In an email to the Dispatch, Jones said the tour was an open invite to all members of council, and the same tour was provided to the previous council in 2020.
Jones added the details of the meeting have been publicly available on our project website since the beginning of this year.
Lurbiecki confirmed to the Dispatch she had received an invite, but had decided early on in her tern to not meet in private with developers.
When the allegation was levied on Oct. 3, Lahti and Dilworth both brushed off any illegality, stating it was simply a site tour where information was received and no decisions were made.
“There was no staff, it wasn’t a meeting, it wasn’t an agenda, there was absolutely no decisions made,” Dilworth said. “It was strictly an opportunity to see some best case scenarios about what Coronation Pak development could look like.”
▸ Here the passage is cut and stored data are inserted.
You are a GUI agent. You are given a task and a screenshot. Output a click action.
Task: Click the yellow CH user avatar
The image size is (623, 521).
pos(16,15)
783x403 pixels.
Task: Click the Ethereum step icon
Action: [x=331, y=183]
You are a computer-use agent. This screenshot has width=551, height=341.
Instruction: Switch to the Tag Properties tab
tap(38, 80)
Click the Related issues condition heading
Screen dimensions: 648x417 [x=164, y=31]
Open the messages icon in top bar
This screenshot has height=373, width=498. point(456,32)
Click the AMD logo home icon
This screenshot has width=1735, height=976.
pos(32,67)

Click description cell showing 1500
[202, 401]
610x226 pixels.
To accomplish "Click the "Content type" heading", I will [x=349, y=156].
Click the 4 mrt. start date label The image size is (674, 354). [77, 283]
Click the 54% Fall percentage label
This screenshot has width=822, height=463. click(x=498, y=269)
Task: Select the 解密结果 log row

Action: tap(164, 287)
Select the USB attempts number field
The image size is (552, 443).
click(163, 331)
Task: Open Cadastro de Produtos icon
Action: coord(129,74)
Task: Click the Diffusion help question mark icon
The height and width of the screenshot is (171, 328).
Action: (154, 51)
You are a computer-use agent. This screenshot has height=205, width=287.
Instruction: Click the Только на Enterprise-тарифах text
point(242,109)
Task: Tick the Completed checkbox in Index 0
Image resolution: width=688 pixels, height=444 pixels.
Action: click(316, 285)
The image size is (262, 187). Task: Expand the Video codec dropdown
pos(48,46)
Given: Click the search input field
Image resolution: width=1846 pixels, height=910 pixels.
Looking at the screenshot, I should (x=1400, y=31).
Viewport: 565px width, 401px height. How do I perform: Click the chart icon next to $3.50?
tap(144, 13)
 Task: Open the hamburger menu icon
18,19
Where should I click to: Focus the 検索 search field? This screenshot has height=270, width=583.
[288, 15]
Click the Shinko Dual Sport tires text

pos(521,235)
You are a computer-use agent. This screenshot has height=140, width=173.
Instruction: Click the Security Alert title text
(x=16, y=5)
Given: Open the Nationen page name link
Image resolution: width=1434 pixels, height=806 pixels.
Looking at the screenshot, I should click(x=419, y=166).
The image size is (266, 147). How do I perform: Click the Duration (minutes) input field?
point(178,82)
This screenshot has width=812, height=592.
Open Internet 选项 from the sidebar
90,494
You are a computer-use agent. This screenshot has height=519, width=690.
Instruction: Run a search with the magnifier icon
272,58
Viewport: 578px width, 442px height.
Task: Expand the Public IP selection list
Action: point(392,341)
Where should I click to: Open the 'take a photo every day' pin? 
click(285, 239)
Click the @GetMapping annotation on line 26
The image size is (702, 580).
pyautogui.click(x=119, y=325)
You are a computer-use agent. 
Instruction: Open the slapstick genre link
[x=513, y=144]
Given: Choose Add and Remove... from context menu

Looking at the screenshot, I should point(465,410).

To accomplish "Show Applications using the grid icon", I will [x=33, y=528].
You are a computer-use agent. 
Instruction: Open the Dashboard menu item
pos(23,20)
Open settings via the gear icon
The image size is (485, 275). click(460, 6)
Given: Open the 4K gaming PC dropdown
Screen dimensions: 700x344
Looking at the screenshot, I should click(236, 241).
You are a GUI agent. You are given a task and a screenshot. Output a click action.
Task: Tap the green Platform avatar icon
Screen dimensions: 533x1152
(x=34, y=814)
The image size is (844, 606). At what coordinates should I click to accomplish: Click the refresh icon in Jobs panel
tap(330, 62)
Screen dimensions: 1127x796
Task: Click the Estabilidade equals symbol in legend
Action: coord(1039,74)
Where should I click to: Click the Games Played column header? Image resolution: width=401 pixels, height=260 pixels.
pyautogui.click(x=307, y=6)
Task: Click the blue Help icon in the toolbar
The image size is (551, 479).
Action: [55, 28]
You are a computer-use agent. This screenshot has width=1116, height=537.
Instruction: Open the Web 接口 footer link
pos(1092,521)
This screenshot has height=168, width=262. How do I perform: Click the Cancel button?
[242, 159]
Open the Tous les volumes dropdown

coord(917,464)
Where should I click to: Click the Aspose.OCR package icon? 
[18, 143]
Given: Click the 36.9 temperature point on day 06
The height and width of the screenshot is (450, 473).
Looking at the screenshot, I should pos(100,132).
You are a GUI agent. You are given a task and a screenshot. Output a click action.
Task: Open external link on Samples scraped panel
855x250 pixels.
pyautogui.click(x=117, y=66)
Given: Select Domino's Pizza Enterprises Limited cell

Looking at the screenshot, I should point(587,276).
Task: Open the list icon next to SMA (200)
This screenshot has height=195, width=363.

Lahti added the meeting would only be of concern if decisions were made during the tour.
What is a meeting?

The provincial rules around what constitutes an official meeting, however, have remained somewhat murky for municipalities, according the B.C. Office of the Ombudsperson
The municipal fairness and accountability watchdog released a best practices guide in 2012 to correct some inconsistent practices across the province.
It stated that because the province’s Community Charter does not define the word “meeting,” local governments are often unsure about when informal gatherings are subject to regulatory requirements.
“One of the most frequent challenges identified was determining the point at which a gathering becomes a meeting,” the guide stated.
Some courts have ruled that a “a council meeting is any gathering to which all members of council have been invited; and that is a material part of council’s decision-making process.”
There are two factors that determine whether or not a meeting is taking place, according to the B.C. Ombudsperson: the nature of the group, and the nature of the discussion.
Whether or not a majority of the council has gathered is the most relevant factor for the former, while the latter is determined by the subject matter of discussions.
An official meeting needs to be held if the discussion falls within the municipalities jurisdiction in a capacity that “deprives the public of the opportunity to observe a material part of the decision-making process,” ruled one Supreme Court of Canada judge in 1991.
Any progress in the decision-making process would strongly indicate an informal gathering is, in fact, a meeting.
Where and how a meeting is conducted, such as regularity, procedural format, and location are less significant, but still relevant factors, according to the B.C. Ombudsperson’s guide.
It references the Ministry of Community, Sport and Cultural Development definition of an official meeting as any “gatherings where all council members could be seen to be making decisions, or moving towards making decisions.”
The “heart of the matter” cannot be decided at the gathering, according to another Supreme Court of Canada ruling in 2007, stating it shields information from the public.
David Stuart, who ran on the failed slate which included Lurbiecki and former councillor and mayoral candidate Steve Milani, contended in a letter to the Dispatch that the tour included a presentation and discussion of the financial analysis and policy options for the proposed development.
Speaking during public input on Oct. 10, Stuart stated he filed the freedom of information request referenced by Poste.
Stuart was initially declared the winner of the final council seat during the October 2022 elections, and said he was invited to the Wesgroup meeting before being ousted by Coun. Amy Lubik in a razor thin judicial recount.
He called Lahti’s response “dismissive,” adding he has sought multiple other legal opinions on the evidence he has collected, and all have confirmed to him the meeting was illegal.
“(This) puts decisions arising from it at risk of being overturned in the courts,” Stuart said. “I sincerely hope the mayor will reconsider her decision not to look into this matter, lest the legacy of this council be one of corruption.”